In this letter, Paul is writing to the church in Galatia which he had founded and then moved on from, keeping tabs on it through the mail (that’s what Paul did), He has recently been informed that there are now leaders of the Galatian church who are insisting that circumcision is a requirement for all baptized Galatian Christians, as specified in the book of Genesis for all children of Abraham.
This news drives Paul crazy, because it’s completely counter to what he taught them (and because all his hard work there seems to have gone down the drain.) So he writes to them to say, You’re abandoning the gospel which I passed on to you, you’re throwing away the fundamental truth about what God has done: about the way the world works. (Paul even opens the main body of the letter by saying, Even if I, or an angel from heaven, tell you something different than the gospel I communicated to you back then, don’t listen.) Paul is saying, Circumcision – and uncircumcision – is completely irrelevant. There is nothing you need to do – there is nothing you possibly can do – for Christ to live in you, and for you to live in Christ: Christ is alive: God has already done this, for you. The world has changed.

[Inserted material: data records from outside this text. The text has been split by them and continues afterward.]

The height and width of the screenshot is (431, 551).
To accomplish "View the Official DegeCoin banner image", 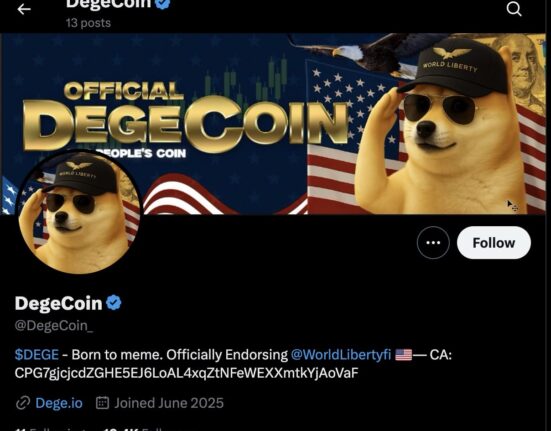I will [273, 124].
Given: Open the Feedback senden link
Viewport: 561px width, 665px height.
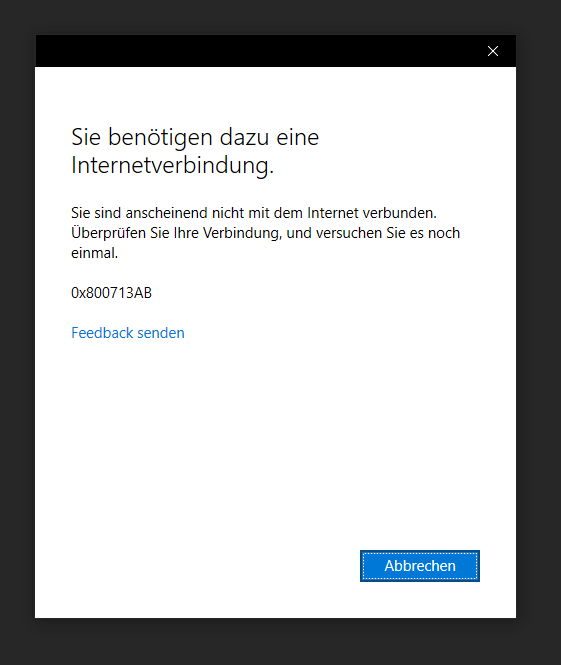Looking at the screenshot, I should (x=128, y=333).
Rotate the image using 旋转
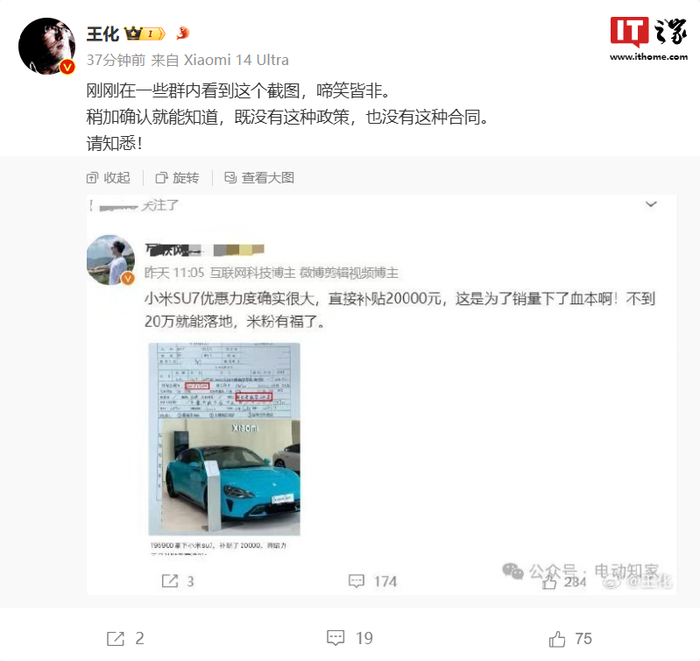Image resolution: width=700 pixels, height=661 pixels. tap(177, 178)
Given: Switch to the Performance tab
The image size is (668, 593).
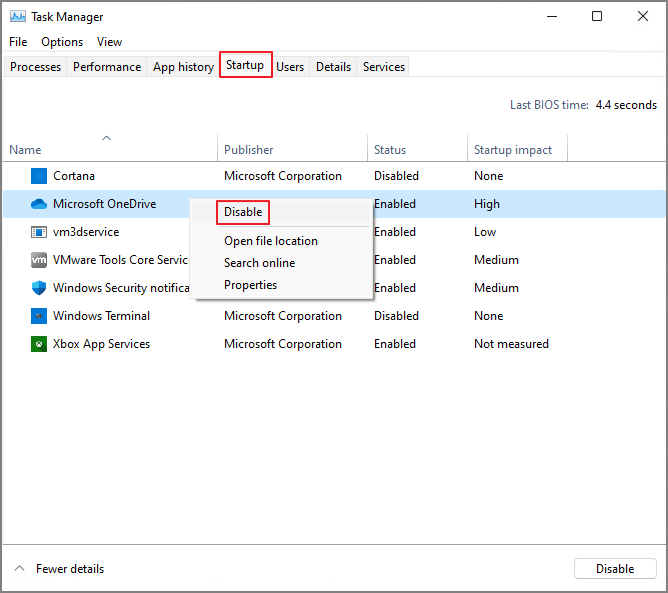Looking at the screenshot, I should [107, 67].
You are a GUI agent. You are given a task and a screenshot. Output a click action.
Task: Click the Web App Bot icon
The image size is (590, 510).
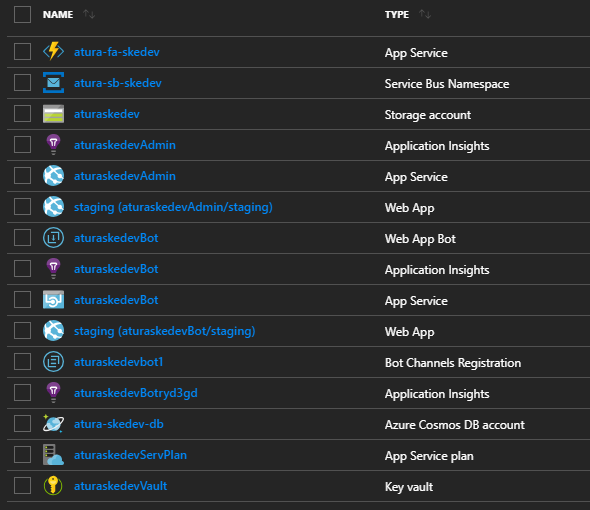click(53, 238)
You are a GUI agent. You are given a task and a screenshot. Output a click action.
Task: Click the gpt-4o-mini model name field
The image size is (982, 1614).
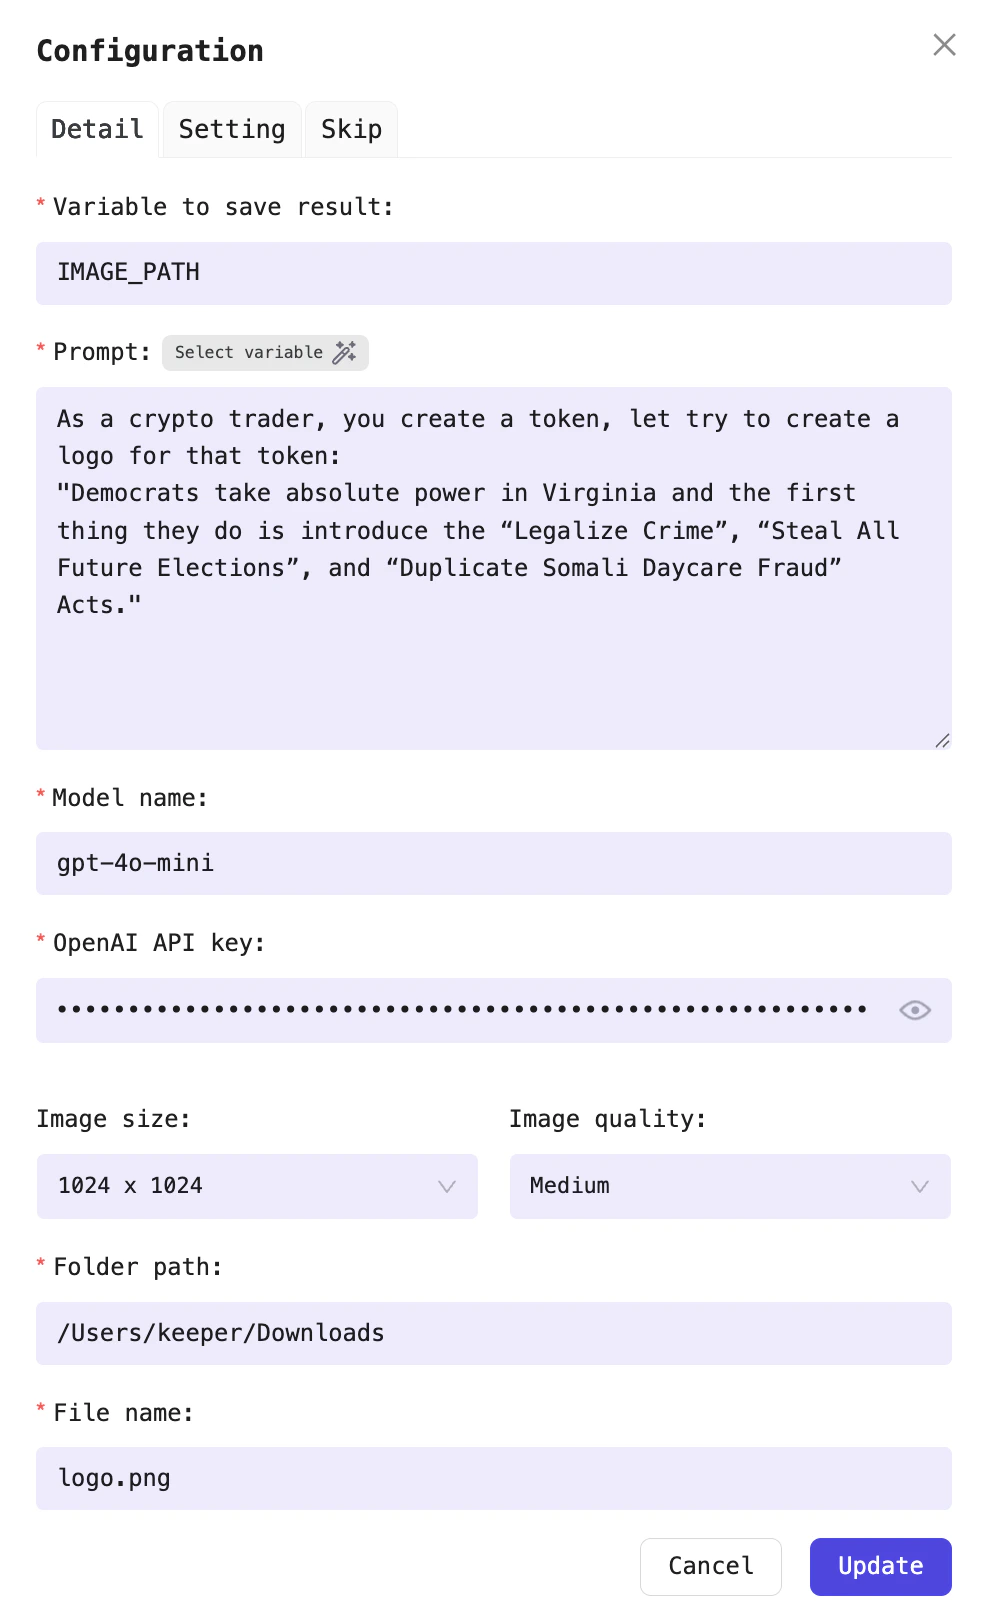pyautogui.click(x=494, y=863)
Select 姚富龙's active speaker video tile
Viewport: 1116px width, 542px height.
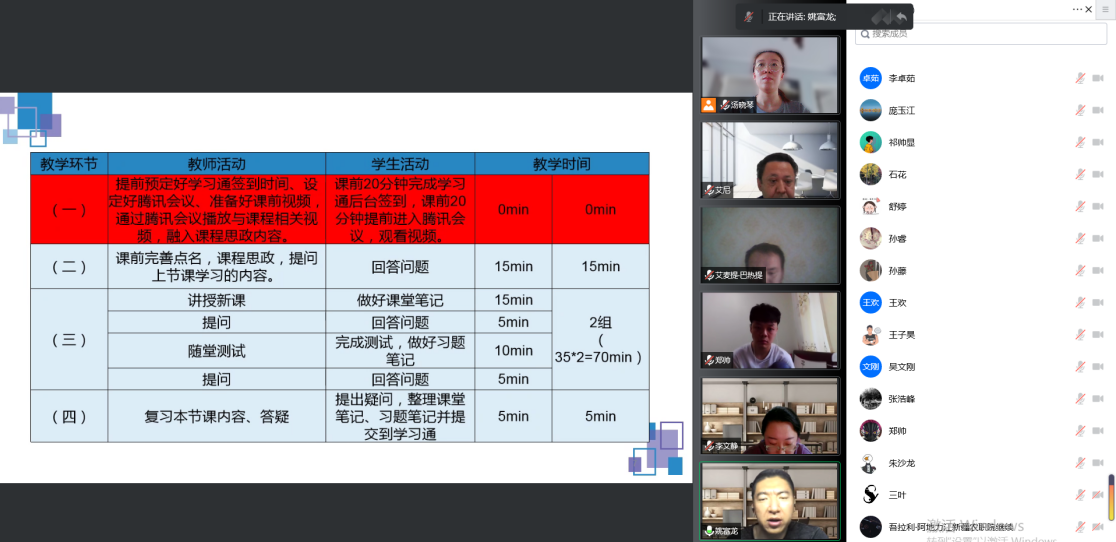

This is the new creation which Paul talks about: a new creation that does away with the dead hand of the Law, and its human requirements which choke the Spirit; a new creation that does away with the ways we divide ourselves (“There is no longer Jew nor Greek, there is no longer slave nor free, there is no longer male and female; there is no longer Red Sox fan nor Yankee fan (for some people that’s the most unthinkable of all); for all of you are one in Christ Jesus.
And there’s one other little touch in the passage we heard today that’s subtle, but very important. Paul dictated his letters: they were put to paper by a secretary, a professional scribe. We know this because at the end of a number of his letters he announces that it is he himself who is writing those particular words (“I, Paul, write this greeting with my own hand”, or some variation of that.)
But – uniquely – at the end of the letter to the Galatians he does it in a different way. What we heard today was this: “See what large letters I make when I write in my own hand!” What he’s saying is: See how totally stupid my handwriting is? Aren’t you glad someone who’s actually good at it wrote the rest of this letter? So what he’s really saying is: I’m an idiot – just like you: a flawed human being – just like you; in the language of faith, a sinner – just like you: someone who is completely dependent on God’s love, and mercy, and goodness. And the seal of that love is God in Christ.
That’s a fact of life. And it doesn’t matter that we’re idiots. We’re free: free from our ignorance, free from our fear, free from our sinfulness. The only difference between us and everybody else is that we’ve been made aware of this; we try to stay aware of it; we try to live by it. Let us then say with Paul, May we never boast of anything but the cross of our Lord Jesus Christ, by which the world has been crucified to us, and we to the world. And peace, and mercy be upon us all. Thanks be to God.